---------- RECORDS SUPPLIED ----------
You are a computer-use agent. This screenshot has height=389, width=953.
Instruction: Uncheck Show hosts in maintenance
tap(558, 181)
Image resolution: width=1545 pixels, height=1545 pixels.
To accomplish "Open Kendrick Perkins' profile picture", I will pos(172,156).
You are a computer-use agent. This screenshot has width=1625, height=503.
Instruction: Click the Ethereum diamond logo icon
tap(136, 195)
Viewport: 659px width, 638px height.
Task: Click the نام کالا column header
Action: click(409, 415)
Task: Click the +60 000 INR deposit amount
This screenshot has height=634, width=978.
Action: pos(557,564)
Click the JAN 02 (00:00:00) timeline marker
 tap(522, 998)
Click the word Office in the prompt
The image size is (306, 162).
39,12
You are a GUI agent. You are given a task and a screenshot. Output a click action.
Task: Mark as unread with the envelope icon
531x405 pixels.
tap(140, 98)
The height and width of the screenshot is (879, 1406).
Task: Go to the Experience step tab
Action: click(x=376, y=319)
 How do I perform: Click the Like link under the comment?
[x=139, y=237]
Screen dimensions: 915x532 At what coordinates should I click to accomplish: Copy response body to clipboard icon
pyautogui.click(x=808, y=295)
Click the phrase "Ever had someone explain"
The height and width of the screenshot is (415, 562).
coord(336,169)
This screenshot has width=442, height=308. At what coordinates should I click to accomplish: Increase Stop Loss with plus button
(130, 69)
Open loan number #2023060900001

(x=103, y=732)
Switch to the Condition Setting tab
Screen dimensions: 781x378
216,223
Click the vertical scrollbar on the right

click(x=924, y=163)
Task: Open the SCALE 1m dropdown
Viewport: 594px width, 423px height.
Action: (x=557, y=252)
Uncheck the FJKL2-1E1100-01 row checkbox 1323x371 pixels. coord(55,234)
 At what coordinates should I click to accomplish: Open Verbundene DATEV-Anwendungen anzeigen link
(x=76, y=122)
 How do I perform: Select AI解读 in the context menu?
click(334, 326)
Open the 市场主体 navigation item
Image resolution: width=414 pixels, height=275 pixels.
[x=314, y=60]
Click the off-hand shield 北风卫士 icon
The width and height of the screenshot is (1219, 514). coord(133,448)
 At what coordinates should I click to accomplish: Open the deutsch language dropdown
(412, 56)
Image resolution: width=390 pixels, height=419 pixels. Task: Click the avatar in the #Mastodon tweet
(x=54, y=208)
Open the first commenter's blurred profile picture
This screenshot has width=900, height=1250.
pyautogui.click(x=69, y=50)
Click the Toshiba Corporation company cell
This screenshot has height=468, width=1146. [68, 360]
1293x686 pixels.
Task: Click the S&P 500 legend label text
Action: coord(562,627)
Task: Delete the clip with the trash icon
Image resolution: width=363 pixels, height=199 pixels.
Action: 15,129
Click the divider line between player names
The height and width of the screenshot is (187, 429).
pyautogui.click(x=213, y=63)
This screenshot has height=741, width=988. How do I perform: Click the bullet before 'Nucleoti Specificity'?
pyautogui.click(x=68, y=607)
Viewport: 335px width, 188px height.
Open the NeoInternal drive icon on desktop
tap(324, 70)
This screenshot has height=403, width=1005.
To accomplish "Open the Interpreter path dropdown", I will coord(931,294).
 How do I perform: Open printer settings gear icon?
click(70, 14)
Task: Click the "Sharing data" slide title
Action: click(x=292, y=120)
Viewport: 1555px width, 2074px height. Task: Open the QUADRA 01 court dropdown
----------
# INSTRUCTIONS FOR THE TASK
The entries above hold the needed span. Transcribe exactly the lines from the one with "Image resolution: width=363" to the one with "This screenshot has height=403, width=1005.", both included.

# RESULT FOR THIS TASK
Image resolution: width=363 pixels, height=199 pixels.
Action: 15,129
Click the divider line between player names
The height and width of the screenshot is (187, 429).
pyautogui.click(x=213, y=63)
This screenshot has height=741, width=988. How do I perform: Click the bullet before 'Nucleoti Specificity'?
pyautogui.click(x=68, y=607)
Viewport: 335px width, 188px height.
Open the NeoInternal drive icon on desktop
tap(324, 70)
This screenshot has height=403, width=1005.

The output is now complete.